To John Collier 16 February 1882
Down, | Beckenham, Kent. | (Railway Station | Orpington. S.E.R.)
Feb. 16th. 1882
My dear Mr. Collier
I must thank you for the gift of your Art Primer, which I have read with much pleasure.1 Parts were too technical for me who could never draw a line, but I was greatly interested by the whole of the first part. I wish that you could explain why certain curved lines & symmetrical figures give pleasure. But will not your brother-artists scorn you for showing yourself so good an evolutionist.— Perhaps they will say that allowance must be made for him, as he has allied himself to so dreadful a man, as Huxley.2 This reminds me that I have just been reading the last volume of essays.3 By good luck I had not read that on Priestly & it strikes me as the most splendid essay which I ever read. That on automatism is wonderfully interesting, more is the pity say I, for if I were as well armed as Huxley I would challenge him to a duel on this subject.—4 But I am a deal too wise to do anything of the kind, for he would run me through the body half-a-dozen times with his sharp & polished rapier, before I knew where I was.— I did not intend to have scribbled all this nonsense, but only to have thanked you for your present.
I remain | Yours very faithfully | Ch. Darwin
Everybody whom I have seen & who has seen your picture of me is delighted with it.

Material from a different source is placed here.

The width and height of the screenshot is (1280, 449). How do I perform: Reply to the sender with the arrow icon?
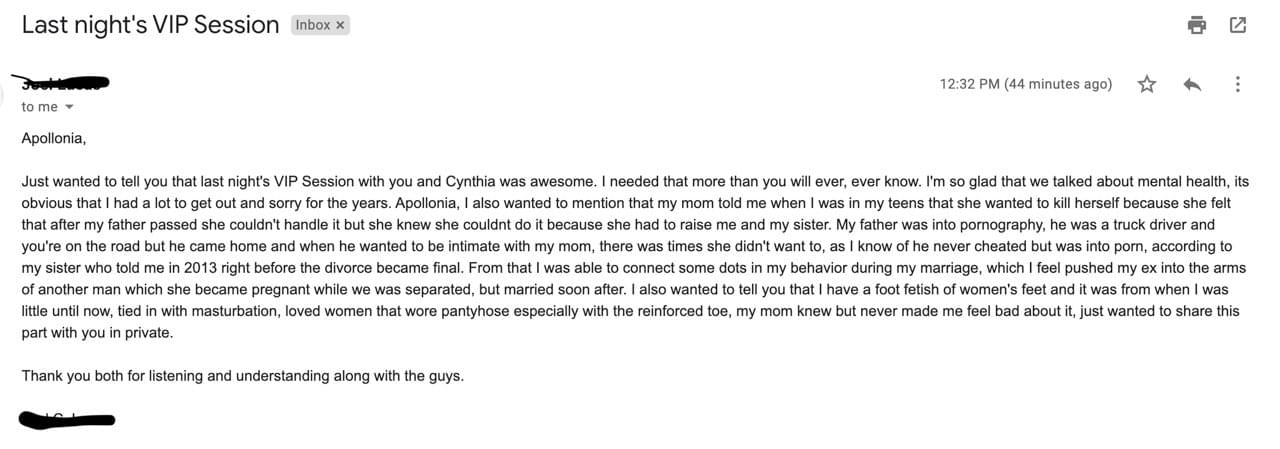pos(1192,84)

I shall be proud some day to see myself suspended at the Linn. Soc.y.5
Footnotes
Bibliography
Collier, John. 1882. A primer of art. London: Macmillan and Co.
Correspondence: The correspondence of Charles Darwin. Edited by Frederick Burkhardt et al. 29 vols to date. Cambridge: Cambridge University Press. 1985–.
Huxley, Thomas Henry. 1881. Science and culture, and other essays. London: Macmillan and Co.
ODNB: Oxford dictionary of national biography: from the earliest times to the year 2000. (Revised edition.) Edited by H. C. G. Matthew and Brian Harrison. 60 vols. and index. Oxford: Oxford University Press. 2004.
Summary
Thanks JC for the gift of his book [A primer of art (1882)]. Wishes JC could explain why certain lines and figures give pleasure.
Comments on Huxley’s essays on Priestley and [animal] automatism [Science and culture and other essays (1881)].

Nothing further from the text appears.